• Material for this exercise:
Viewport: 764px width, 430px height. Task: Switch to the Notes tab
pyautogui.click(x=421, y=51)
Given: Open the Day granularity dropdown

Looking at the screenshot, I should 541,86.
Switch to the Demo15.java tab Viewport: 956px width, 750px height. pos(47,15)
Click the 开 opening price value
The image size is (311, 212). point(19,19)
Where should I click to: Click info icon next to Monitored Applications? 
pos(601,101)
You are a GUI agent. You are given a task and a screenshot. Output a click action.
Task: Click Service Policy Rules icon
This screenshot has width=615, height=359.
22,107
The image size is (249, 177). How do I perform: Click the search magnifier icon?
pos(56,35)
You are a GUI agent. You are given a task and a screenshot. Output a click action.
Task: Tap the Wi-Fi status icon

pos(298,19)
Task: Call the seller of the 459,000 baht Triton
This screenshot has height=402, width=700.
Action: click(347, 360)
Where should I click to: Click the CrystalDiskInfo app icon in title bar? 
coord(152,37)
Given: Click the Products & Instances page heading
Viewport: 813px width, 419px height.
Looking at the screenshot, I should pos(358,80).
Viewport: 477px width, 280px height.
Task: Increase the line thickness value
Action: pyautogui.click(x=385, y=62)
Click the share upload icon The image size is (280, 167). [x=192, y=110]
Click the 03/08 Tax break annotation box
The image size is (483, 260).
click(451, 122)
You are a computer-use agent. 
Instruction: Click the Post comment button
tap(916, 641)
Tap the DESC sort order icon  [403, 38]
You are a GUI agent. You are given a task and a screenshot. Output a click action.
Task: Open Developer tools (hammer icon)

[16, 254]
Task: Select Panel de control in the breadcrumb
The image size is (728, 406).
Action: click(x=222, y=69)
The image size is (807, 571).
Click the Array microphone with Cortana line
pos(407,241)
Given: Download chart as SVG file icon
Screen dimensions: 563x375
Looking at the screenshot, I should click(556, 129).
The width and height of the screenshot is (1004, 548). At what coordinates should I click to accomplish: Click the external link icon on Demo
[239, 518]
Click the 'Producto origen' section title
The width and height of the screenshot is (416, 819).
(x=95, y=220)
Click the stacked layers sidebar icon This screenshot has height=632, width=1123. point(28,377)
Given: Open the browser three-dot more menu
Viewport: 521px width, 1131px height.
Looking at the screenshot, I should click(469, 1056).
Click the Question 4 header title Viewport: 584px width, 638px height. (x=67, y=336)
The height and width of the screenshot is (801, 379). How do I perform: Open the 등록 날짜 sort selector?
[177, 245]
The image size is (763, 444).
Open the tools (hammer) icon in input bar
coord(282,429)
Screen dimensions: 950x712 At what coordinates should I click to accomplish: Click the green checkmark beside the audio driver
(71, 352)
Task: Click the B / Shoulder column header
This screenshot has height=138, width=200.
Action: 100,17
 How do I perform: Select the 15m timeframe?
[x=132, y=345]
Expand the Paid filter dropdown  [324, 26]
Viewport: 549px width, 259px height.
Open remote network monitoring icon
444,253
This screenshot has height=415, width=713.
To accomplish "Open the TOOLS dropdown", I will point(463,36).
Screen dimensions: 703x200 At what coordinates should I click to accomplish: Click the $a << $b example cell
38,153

• Directions:
Keep every word the same and copy out all of the entries.

• Finished task:
Viewport: 764px width, 430px height. Task: Switch to the Notes tab
pyautogui.click(x=421, y=51)
Given: Open the Day granularity dropdown

Looking at the screenshot, I should 541,86.
Switch to the Demo15.java tab Viewport: 956px width, 750px height. pos(47,15)
Click the 开 opening price value
The image size is (311, 212). point(19,19)
Where should I click to: Click info icon next to Monitored Applications? 
pos(601,101)
You are a GUI agent. You are given a task and a screenshot. Output a click action.
Task: Click Service Policy Rules icon
This screenshot has width=615, height=359.
22,107
The image size is (249, 177). How do I perform: Click the search magnifier icon?
pos(56,35)
You are a GUI agent. You are given a task and a screenshot. Output a click action.
Task: Tap the Wi-Fi status icon

pos(298,19)
Task: Call the seller of the 459,000 baht Triton
This screenshot has height=402, width=700.
Action: click(347, 360)
Where should I click to: Click the CrystalDiskInfo app icon in title bar? 
coord(152,37)
Given: Click the Products & Instances page heading
Viewport: 813px width, 419px height.
Looking at the screenshot, I should pos(358,80).
Viewport: 477px width, 280px height.
Task: Increase the line thickness value
Action: pyautogui.click(x=385, y=62)
Click the share upload icon The image size is (280, 167). [x=192, y=110]
Click the 03/08 Tax break annotation box
The image size is (483, 260).
click(451, 122)
You are a computer-use agent. 
Instruction: Click the Post comment button
tap(916, 641)
Tap the DESC sort order icon  [403, 38]
You are a GUI agent. You are given a task and a screenshot. Output a click action.
Task: Open Developer tools (hammer icon)

[16, 254]
Task: Select Panel de control in the breadcrumb
The image size is (728, 406).
Action: click(x=222, y=69)
The image size is (807, 571).
Click the Array microphone with Cortana line
pos(407,241)
Given: Download chart as SVG file icon
Screen dimensions: 563x375
Looking at the screenshot, I should click(556, 129).
The width and height of the screenshot is (1004, 548). At what coordinates should I click to accomplish: Click the external link icon on Demo
[239, 518]
Click the 'Producto origen' section title
The width and height of the screenshot is (416, 819).
(x=95, y=220)
Click the stacked layers sidebar icon This screenshot has height=632, width=1123. point(28,377)
Given: Open the browser three-dot more menu
Viewport: 521px width, 1131px height.
Looking at the screenshot, I should click(469, 1056).
Click the Question 4 header title Viewport: 584px width, 638px height. (x=67, y=336)
The height and width of the screenshot is (801, 379). How do I perform: Open the 등록 날짜 sort selector?
[177, 245]
The image size is (763, 444).
Open the tools (hammer) icon in input bar
coord(282,429)
Screen dimensions: 950x712 At what coordinates should I click to accomplish: Click the green checkmark beside the audio driver
(71, 352)
Task: Click the B / Shoulder column header
This screenshot has height=138, width=200.
Action: 100,17
 How do I perform: Select the 15m timeframe?
[x=132, y=345]
Expand the Paid filter dropdown  [324, 26]
Viewport: 549px width, 259px height.
Open remote network monitoring icon
444,253
This screenshot has height=415, width=713.
To accomplish "Open the TOOLS dropdown", I will point(463,36).
Screen dimensions: 703x200 At what coordinates should I click to accomplish: Click the $a << $b example cell
38,153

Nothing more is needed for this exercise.